Red Shirt protest, April 2010. Photo: Gavin Gough (see note at the end of this blog entry.)

I am writing this in Bangkok, having decided to ignore the U.S. State Department warning that I not come here. I’m glad I did. The dire warning read, in part

Due to escalating violence in central Bangkok, demonstrations in Chiang Mai, and other incidents throughout Thailand, all U.S. citizens should avoid nonessential travel to Thailand.

The reason for the State Department’s consternation was a protest by anti-government demonstrators (or, as they would have it, pro-democracy advocates) who have been camped out in part of Bangkok’s business district for some seven weeks.  These so-called “Red Shirts” have barricaded themselves behind bamboo fortifications, and by some accounts have set up a mini-city, complete with food vendors and first aid stations, in a park, along some streets, and in a major intersection. They have so far successfully repulsed efforts by security forces (who enjoy the support of loyalist “Yellow Shirts”) to dislodge them.

Although the demonstrations have severely disrupted life in parts of Bangkok, for most of the city, as far as I could tell, life is going along pretty much as usual.  This is a very big city, with some 10 million residents, or about a third of the country’s urban population, spread out over nearly 8,000 sq km of land. Bangkok is by far the largest city in Thailand, the economic and financial heart of the country, and the seat of political power. It is, in short, a classic primate city.

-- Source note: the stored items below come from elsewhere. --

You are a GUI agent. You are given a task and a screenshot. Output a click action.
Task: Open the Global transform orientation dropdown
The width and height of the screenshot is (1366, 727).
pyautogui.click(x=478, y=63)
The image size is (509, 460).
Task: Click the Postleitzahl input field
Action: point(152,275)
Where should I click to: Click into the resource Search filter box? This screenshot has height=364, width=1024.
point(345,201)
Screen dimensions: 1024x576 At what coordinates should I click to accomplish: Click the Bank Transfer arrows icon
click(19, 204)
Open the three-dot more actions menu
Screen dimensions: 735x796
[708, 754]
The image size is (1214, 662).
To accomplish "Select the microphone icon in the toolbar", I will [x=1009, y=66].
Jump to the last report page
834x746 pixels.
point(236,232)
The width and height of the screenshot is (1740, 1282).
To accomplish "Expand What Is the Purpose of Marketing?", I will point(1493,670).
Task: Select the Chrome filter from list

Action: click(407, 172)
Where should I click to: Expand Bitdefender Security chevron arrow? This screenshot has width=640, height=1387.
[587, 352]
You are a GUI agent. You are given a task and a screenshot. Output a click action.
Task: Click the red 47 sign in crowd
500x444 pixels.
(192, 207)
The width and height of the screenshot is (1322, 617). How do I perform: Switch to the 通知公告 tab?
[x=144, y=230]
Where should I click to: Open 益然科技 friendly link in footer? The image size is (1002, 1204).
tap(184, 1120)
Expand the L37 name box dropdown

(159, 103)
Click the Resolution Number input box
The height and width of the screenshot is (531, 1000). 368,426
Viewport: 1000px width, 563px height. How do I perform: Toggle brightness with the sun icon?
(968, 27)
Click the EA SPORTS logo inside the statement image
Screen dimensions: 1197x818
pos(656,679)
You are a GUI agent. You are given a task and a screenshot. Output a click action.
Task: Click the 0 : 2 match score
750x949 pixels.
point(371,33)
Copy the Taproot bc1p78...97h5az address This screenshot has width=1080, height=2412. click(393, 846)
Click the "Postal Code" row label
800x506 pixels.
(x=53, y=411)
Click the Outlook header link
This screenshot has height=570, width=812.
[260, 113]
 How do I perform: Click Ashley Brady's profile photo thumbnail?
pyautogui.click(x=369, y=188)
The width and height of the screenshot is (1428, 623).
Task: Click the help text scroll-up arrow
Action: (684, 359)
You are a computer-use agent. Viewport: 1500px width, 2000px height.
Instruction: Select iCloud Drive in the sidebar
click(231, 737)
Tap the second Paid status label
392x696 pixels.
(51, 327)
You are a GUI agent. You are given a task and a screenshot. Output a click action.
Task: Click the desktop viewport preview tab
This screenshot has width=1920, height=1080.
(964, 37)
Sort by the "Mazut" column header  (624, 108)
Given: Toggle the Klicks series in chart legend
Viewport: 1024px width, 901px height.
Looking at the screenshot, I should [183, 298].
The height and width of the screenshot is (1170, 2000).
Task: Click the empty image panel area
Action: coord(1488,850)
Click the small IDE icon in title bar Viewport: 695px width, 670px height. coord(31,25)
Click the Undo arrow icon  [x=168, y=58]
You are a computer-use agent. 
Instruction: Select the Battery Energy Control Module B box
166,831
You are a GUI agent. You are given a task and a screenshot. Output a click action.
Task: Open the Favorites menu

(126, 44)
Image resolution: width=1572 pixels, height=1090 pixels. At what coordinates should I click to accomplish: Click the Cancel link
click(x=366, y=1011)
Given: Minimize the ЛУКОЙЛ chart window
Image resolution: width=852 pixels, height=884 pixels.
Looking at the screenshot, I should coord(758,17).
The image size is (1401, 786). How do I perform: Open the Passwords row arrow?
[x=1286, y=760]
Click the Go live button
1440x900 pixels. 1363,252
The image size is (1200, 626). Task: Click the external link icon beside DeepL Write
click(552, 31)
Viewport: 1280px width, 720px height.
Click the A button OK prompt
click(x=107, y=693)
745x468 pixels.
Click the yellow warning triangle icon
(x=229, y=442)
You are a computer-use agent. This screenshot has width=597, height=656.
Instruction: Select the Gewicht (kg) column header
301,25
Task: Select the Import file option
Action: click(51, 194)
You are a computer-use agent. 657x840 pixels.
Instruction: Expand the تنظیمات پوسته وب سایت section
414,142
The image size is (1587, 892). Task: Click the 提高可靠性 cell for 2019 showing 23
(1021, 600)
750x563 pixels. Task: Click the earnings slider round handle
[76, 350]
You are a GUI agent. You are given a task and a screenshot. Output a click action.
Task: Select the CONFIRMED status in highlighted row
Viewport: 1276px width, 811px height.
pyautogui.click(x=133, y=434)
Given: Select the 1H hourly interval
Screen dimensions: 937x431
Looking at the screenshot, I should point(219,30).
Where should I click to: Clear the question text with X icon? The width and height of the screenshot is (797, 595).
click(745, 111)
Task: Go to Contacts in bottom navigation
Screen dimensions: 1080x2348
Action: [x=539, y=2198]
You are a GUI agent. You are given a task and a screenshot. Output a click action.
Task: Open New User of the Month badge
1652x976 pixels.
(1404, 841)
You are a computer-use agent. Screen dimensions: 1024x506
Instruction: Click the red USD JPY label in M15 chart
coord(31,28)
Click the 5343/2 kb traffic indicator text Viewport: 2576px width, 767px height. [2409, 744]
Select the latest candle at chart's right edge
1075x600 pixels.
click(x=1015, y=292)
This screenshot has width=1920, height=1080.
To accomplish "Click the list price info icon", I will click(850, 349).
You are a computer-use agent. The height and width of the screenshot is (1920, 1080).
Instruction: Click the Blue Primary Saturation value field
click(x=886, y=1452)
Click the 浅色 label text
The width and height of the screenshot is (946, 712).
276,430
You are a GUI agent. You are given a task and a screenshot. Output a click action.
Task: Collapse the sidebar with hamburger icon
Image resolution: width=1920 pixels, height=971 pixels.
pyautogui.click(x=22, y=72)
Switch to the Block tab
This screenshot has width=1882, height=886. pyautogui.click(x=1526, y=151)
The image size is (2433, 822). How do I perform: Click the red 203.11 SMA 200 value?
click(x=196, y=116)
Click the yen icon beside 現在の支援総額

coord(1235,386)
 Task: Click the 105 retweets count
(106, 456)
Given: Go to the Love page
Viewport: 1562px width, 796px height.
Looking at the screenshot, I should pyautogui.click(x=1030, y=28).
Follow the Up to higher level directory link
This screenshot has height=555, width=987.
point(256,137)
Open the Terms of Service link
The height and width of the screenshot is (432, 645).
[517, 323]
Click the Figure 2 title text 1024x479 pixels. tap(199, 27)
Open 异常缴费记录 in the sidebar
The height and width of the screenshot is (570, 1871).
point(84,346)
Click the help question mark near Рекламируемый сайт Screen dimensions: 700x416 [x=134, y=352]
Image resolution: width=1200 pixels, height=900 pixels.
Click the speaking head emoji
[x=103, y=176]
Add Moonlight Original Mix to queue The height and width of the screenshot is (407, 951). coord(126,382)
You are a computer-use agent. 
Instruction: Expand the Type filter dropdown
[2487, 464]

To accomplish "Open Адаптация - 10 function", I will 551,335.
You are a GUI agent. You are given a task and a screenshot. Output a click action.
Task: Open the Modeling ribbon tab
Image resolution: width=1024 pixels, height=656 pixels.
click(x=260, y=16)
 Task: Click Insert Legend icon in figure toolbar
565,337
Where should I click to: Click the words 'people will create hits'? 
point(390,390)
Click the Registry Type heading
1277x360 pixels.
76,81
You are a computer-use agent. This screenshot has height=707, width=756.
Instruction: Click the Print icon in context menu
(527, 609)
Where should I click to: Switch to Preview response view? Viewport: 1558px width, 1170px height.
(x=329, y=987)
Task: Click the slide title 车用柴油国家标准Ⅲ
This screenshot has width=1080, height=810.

Generations of geography students have dutifully written down and memorized the definition of a primate city: a city  ”at least twice as large as the next largest city and more than twice as significant” (The definition was coined by geographer Mark Jefferson in 1939.) But why bother to identify primate cities? Why does urban primacy matter?

The current political conflict in Thailand provides a vivid answer to this question. Although the conflict is complicated it is, at its heart, a clash between a political and economic elite, based mainly in Bangkok (largely the Yellow Shirts and their supporters) and a poorer, marginalized, and predominantly rural populace (represented by the Red Shirts.)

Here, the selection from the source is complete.